▸ Kaynak metin
★ ★ ★

Mercan: Sıfırdan başlayacak değiliz tabi ki. Süreç devam ediyor. Genel kurul da bu süreçte önemli bir durak. Uzun bir yolumuz var. İş hayatına geçtiğinizde üniversitede size anlatılandan çok farklı bir çalışma ortamına geçiyorsunuz. Bu ikisi arasında bu kadar büyük bir fark olması gerçekten çok kötü. Mimarlık genel olarak üniversite seçme sınavında yüksek puan isteyen, zor bir eğitim sürecinden geçen bir meslek iken çok daha zorlu bir çalışma sürecine adapte olması gerekiyor genç meslektaşlarımızın. MDTH olarak genç meslektaşlarımızın bu kırılmayı yaşamaması için, üniversitelerde de hukuk çalıştayları yaparak, mimarlık öğrencilerine çalışma yaşamında haklarını öğretmek gerekiyor. Bunlardan bir haber olan bir insan sömürülmeye açıktır. Çalışma yaşamındaki hak gasplarına karşı eğitimlerle dayanışmayı büyüterek ören bir yer oluşturmak amacındayız. Hukuk çalıştaylarıya, ücretsiz atölyelerimizle, dayanışma forumlarımızla mimarları piyasadaki olumsuz durumlardan koruyabilecek bir donanımla bir araya getirmek amacımız. Etkinliklerimizde sunduğumuz çocuk bakım desteğini oda etkinliklerine taşımayı hedefliyoruz.

Deniz: Mezun olan bir mimar mesleğe başlamadan önce oda olarak kendisine “mesleğe hoş geldin, hakların bunlar” diyeceğiz. Broşürümüz de hazır. Dayanışmaya hoş geldin demek istiyoruz ancak nasıl bir dayanışma ortamına da geldiğini yeni meslektaşlarımıza anlatmak gerektiğini düşünüyoruz. Eğitimimiz çok kolektif olmasına rağmen mesleğin aşırı bireysel bir şekilde icra ediliyor olması nedeniyle kolektif bir organizasyon kurmaya çalışıyoruz. Bu nedenle birbirimizden öğreneceğimiz çok şey var. Ama bunun için meslektaşlarımızın bir araya gelmek için sebeplere ihtiyaçları var. Bu sebepleri oluşturma gibi bir muradımız var. Biraz cesaret verme, biraz teşvik etme… Örneğin biz odada hukuk birimi kuracağız. Ücretli çalışan bir mimarın iş hayatında bir problem yaşadığında odasıyla iletişime geçmesi çok kıymetli.

★ ★ ★

▸ Veriler

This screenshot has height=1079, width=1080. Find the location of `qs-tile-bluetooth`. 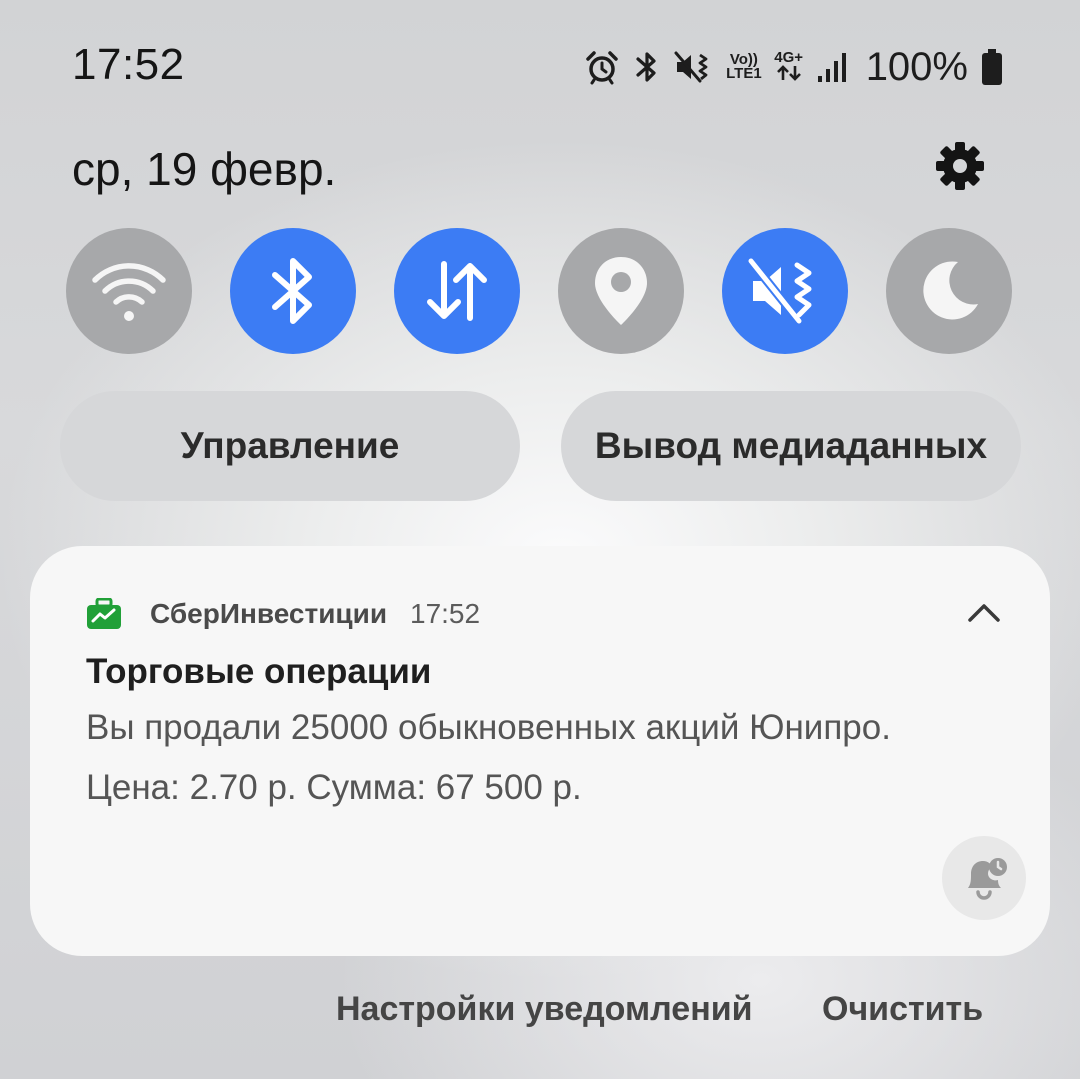

qs-tile-bluetooth is located at coordinates (293, 291).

★ ★ ★

▸ Yanıtlanacak sorular
**A.** Lütfen kaynak metinden "Deniz: Mezun olan" ile başlayıp "geçmesi çok kıymetli." ile biten kısmı hiç değiştirmeden aktarın.
**B.** Kaynak metne göre Mercan'ın, mimarları piyasadaki olumsuz durumlardan koruyacak bir donanımla bir araya getirmek için saydığı araçları sıralayın.
Bu iş için verilere ihtiyacınız yok.

▸ Yanıt listesi
**A.**
Deniz: Mezun olan bir mimar mesleğe başlamadan önce oda olarak kendisine “mesleğe hoş geldin, hakların bunlar” diyeceğiz. Broşürümüz de hazır. Dayanışmaya hoş geldin demek istiyoruz ancak nasıl bir dayanışma ortamına da geldiğini yeni meslektaşlarımıza anlatmak gerektiğini düşünüyoruz. Eğitimimiz çok kolektif olmasına rağmen mesleğin aşırı bireysel bir şekilde icra ediliyor olması nedeniyle kolektif bir organizasyon kurmaya çalışıyoruz. Bu nedenle birbirimizden öğreneceğimiz çok şey var. Ama bunun için meslektaşlarımızın bir araya gelmek için sebeplere ihtiyaçları var. Bu sebepleri oluşturma gibi bir muradımız var. Biraz cesaret verme, biraz teşvik etme… Örneğin biz odada hukuk birimi kuracağız. Ücretli çalışan bir mimarın iş hayatında bir problem yaşadığında odasıyla iletişime geçmesi çok kıymetli.

**B.** Hukuk çalıştayları, ücretsiz atölyeler, dayanışma forumları